### [Given data]
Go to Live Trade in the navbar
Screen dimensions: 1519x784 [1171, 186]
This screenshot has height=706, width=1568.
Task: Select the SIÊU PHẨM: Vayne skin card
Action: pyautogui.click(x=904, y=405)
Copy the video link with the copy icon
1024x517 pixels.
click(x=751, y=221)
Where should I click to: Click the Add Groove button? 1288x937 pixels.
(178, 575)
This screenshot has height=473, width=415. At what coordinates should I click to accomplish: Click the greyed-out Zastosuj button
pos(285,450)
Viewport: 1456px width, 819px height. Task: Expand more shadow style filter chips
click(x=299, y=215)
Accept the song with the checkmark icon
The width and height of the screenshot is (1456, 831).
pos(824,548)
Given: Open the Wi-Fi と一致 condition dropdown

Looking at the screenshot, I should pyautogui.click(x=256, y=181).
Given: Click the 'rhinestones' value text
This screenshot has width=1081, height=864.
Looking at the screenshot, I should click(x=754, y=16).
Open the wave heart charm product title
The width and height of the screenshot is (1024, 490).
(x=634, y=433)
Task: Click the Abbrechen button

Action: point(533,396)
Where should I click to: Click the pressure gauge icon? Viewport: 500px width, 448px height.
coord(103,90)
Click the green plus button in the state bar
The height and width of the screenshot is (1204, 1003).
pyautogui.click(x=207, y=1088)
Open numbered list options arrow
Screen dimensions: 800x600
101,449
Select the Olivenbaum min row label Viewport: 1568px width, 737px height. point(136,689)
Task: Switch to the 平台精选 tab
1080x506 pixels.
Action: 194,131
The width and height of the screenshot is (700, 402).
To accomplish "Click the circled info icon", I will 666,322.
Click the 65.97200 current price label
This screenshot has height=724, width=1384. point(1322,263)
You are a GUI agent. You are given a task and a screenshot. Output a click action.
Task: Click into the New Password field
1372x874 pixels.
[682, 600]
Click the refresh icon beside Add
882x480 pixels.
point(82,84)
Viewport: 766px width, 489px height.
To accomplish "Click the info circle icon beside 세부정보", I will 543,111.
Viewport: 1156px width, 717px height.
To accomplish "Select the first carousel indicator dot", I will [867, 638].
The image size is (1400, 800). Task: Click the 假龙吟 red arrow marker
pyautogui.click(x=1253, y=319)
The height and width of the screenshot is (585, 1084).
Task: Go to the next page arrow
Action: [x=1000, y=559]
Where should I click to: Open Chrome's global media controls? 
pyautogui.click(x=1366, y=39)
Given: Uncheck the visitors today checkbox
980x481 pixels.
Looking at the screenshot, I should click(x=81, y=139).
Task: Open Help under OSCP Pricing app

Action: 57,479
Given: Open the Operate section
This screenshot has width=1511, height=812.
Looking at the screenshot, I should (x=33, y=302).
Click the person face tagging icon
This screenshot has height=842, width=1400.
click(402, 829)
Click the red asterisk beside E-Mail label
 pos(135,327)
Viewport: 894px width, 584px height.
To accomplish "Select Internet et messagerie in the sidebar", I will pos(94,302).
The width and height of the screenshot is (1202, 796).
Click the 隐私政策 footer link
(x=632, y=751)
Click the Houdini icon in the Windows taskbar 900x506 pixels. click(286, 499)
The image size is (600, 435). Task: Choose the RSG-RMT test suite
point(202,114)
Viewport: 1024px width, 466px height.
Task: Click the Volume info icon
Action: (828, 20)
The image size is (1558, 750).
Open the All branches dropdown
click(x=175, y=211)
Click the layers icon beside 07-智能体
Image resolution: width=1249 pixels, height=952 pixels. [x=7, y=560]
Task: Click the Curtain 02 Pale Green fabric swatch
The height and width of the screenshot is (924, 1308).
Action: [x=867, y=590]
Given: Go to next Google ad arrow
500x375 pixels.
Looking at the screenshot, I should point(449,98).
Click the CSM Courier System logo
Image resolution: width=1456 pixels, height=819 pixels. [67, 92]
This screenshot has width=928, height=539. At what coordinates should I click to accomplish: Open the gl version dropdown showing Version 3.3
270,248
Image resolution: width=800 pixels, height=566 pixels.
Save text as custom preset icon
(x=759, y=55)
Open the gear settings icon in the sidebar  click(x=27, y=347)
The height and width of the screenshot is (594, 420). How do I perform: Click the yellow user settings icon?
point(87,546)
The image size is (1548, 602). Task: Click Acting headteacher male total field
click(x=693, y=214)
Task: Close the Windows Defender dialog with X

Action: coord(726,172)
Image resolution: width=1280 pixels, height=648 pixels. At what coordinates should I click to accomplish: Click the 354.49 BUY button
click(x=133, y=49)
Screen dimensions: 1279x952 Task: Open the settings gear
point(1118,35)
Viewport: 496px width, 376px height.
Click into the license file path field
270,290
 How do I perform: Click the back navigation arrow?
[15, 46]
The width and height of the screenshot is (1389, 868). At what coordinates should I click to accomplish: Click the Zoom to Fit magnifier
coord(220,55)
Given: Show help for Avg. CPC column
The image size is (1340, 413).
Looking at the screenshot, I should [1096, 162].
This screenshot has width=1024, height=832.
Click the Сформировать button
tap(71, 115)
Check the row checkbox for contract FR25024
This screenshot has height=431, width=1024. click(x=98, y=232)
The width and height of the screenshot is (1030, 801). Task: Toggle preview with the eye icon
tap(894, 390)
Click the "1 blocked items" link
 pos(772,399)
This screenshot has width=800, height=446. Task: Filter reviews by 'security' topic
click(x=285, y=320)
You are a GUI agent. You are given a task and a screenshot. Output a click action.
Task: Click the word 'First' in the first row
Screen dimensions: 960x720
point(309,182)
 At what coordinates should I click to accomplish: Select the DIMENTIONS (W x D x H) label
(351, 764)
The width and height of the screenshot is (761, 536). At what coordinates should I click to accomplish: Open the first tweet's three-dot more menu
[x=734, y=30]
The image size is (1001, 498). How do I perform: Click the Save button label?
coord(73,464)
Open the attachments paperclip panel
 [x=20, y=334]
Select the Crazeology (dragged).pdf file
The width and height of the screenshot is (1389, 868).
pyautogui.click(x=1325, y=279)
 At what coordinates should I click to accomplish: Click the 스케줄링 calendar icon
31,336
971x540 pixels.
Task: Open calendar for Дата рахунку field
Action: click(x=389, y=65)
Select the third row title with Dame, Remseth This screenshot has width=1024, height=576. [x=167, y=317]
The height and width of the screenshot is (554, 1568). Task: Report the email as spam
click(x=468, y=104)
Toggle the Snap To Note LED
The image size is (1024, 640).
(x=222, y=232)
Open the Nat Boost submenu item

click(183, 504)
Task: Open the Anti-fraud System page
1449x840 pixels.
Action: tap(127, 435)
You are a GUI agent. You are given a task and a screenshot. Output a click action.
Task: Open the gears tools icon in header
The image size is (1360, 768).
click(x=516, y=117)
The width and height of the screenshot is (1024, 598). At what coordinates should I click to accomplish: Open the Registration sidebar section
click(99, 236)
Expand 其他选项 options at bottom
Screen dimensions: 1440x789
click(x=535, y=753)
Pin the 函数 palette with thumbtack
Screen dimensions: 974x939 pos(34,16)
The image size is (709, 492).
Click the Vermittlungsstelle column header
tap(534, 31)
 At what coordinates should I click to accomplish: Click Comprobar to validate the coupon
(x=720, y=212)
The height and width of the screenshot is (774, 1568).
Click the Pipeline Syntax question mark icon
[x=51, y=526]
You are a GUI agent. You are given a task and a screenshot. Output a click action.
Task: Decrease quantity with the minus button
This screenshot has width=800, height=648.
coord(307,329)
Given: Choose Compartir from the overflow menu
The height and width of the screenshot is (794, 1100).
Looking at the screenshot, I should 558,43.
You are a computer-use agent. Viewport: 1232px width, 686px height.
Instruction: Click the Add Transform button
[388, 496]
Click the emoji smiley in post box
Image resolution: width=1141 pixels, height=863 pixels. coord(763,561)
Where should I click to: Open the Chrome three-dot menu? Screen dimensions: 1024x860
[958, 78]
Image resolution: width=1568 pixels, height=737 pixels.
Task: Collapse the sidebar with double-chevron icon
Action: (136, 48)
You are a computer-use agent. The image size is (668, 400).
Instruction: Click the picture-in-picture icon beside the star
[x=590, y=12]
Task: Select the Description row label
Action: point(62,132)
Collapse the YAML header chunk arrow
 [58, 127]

### [Written task]
Transcribe the lines exactly, from the line containing "Open the wave heart charm product title" up to and including the line containing "Action: point(533,396)".

### [Reply to the exercise]
Open the wave heart charm product title
The width and height of the screenshot is (1024, 490).
(x=634, y=433)
Task: Click the Abbrechen button

Action: point(533,396)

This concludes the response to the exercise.